PASSAGE PROVIDED:

************

Supported Extensions

The file must have one of the supported extensions: pdf, txt, html, htm, doc, docx, csv, xlsx, xls, ods, jpg, jpeg, png, webp, bmp, tiff, json, xml. Unsupported extensions will return a 400 error.

Getting File Information

Retrieve the current state of an EliseFile, including its indexation status.

cURL
Python (httpx)
R
SDK

curl -s "https://<api-domain>/api/core/files/${FILE_ID}" \
  -H "Authorization: Bearer <your-pat>"

file_id = file_info.id.id

response = client.get(f"/files/{file_id}")
response.raise_for_status()

info = EliseFileInfo.model_validate(response.json())
print(f"File: {info.name}")
print(f"Indexed: {info.indexed}")
if info.last_indexation_infos:
    print(f"Indexation status: {info.last_indexation_infos.status}")

file_id <- file_info$id$id

resp <- base_req |>
  req_url_path_append("files", file_id) |>
  req_perform()

info <- resp_body_json(resp)
cat(sprintf("File: %s\n", info$name))
cat(sprintf("Indexed: %s\n", info$indexed))
if (!is.null(info$lastIndexationInfos)) {
  cat(sprintf("Indexation status: %s\n", info$lastIndexationInfos$status))

************

SET TASKS:
**a)** Answer these about the file API text, one line each:
(i) What do unsupported extensions return?
(ii) Which header does the cURL example send?
(iii) In the Python example, which attribute of info is checked before the indexation status is printed?
**b)** Repeat word for word the part of the file API text from "The file must" up to and including "its indexation status.".
The material that follows comes from a separate source, not from the file API text.

MATERIAL PROVIDED:
************

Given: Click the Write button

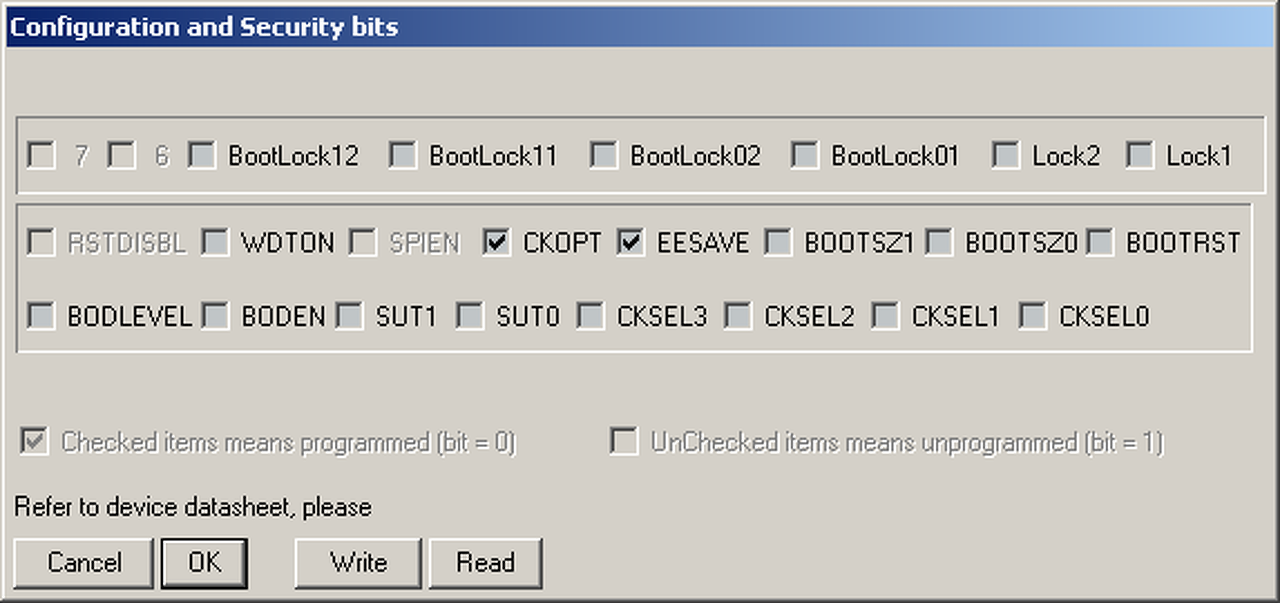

************

EXERCISE ANSWERS:
**a)**
(i) A 400 error
(ii) Authorization
(iii) last_indexation_infos

**b)**
The file must have one of the supported extensions: pdf, txt, html, htm, doc, docx, csv, xlsx, xls, ods, jpg, jpeg, png, webp, bmp, tiff, json, xml. Unsupported extensions will return a 400 error.

Getting File Information

Retrieve the current state of an EliseFile, including its indexation status.